Geben Sie aus dem Textauszug über das Berlinische den Abschnitt von „Das Berlinische hat“ bis einschließlich „sich gemacht wird.“ wortgetreu aus.

**Textauszug**
^^^^^^^^^^^^^^^^

Das Berlinische hat es nicht leicht. Zunehmend wird es in die Randbezirke
Berlins verdrängt und kaum noch von jungen Leuten gesprochen. Wird das
Berlinische aussterben?
Bis Sprachen aussterben, dauert es lange. In den ländlichen Gegenden und im
Berliner Umland wird noch kräftig berlinert. Auch beim Deutschen wird ja
immer wieder davon gesprochen, es werde vom Englischen verdrängt, aber ich
denke, dem Deutschen geht es ganz gut.
Woher kommt eigentlich der schlechte Ruf des Berlinischen? Wenn man von
jemandem sagt, er habe eine echte Berliner Schnauze, meint man ja
eigentlich: Der benimmt sich unmöglich.
Nicht nur. Die Berliner Schnauze hat auch etwas Positives. Das Berlinische
wird akzeptiert, das ist immer noch so. Aber es wird doch immer auch
bewertet, meist eher negativ, womit stets eine Aussage über den Berliner an
sich gemacht wird.

^^^^^^^^^^^^^^^^

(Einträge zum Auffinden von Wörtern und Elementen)
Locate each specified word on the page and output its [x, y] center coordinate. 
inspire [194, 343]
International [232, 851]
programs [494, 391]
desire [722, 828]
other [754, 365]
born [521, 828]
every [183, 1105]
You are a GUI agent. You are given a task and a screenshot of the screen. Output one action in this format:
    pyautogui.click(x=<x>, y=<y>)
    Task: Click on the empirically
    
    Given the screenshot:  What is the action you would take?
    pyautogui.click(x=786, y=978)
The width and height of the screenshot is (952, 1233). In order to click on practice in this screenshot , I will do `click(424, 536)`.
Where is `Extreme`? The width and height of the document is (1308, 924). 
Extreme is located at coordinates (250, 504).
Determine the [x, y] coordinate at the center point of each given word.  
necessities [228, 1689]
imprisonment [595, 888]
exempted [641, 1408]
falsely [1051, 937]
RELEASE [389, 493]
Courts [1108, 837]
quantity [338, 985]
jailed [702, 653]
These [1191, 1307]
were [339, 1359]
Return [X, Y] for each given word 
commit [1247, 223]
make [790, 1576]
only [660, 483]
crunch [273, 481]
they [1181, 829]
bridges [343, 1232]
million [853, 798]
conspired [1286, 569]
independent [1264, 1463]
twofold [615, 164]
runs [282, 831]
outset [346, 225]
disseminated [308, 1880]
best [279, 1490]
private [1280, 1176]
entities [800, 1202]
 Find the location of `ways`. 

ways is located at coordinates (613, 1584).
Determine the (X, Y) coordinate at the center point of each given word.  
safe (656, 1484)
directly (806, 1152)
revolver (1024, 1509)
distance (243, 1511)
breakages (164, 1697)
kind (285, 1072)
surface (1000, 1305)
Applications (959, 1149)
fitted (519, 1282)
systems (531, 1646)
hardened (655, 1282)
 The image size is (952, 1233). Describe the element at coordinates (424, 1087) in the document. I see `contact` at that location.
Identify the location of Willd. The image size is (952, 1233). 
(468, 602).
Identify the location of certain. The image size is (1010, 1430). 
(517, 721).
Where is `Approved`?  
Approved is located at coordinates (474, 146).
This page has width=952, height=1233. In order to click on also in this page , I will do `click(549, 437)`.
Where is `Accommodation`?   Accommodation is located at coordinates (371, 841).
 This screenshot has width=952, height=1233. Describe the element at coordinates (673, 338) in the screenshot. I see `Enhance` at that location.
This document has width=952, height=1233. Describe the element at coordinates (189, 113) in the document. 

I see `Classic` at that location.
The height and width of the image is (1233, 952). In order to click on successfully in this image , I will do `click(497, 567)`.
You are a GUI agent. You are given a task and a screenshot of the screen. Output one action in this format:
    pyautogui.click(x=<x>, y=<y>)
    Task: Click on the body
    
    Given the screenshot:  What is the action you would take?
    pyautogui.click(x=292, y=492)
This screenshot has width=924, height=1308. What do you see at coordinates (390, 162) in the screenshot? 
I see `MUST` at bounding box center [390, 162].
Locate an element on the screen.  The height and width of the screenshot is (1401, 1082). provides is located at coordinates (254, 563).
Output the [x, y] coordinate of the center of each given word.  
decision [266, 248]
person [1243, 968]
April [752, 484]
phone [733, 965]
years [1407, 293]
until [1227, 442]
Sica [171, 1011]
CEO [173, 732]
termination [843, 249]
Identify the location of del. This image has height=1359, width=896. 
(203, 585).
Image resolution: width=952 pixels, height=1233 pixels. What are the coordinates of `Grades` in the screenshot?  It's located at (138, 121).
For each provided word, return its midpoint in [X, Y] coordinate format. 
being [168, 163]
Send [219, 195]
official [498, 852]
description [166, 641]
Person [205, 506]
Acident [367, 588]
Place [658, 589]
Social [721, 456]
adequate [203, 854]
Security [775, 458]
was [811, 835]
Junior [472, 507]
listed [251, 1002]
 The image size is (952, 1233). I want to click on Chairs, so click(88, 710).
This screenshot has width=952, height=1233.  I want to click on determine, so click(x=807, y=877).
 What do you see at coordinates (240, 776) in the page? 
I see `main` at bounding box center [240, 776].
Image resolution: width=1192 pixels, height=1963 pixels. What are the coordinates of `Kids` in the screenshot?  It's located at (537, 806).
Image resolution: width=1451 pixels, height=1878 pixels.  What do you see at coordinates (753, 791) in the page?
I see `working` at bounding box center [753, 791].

^^^^^^^^^^^^^^^^

**Antwort**
Das Berlinische hat es nicht leicht. Zunehmend wird es in die Randbezirke
Berlins verdrängt und kaum noch von jungen Leuten gesprochen. Wird das
Berlinische aussterben?
Bis Sprachen aussterben, dauert es lange. In den ländlichen Gegenden und im
Berliner Umland wird noch kräftig berlinert. Auch beim Deutschen wird ja
immer wieder davon gesprochen, es werde vom Englischen verdrängt, aber ich
denke, dem Deutschen geht es ganz gut.
Woher kommt eigentlich der schlechte Ruf des Berlinischen? Wenn man von
jemandem sagt, er habe eine echte Berliner Schnauze, meint man ja
eigentlich: Der benimmt sich unmöglich.
Nicht nur. Die Berliner Schnauze hat auch etwas Positives. Das Berlinische
wird akzeptiert, das ist immer noch so. Aber es wird doch immer auch
bewertet, meist eher negativ, womit stets eine Aussage über den Berliner an
sich gemacht wird.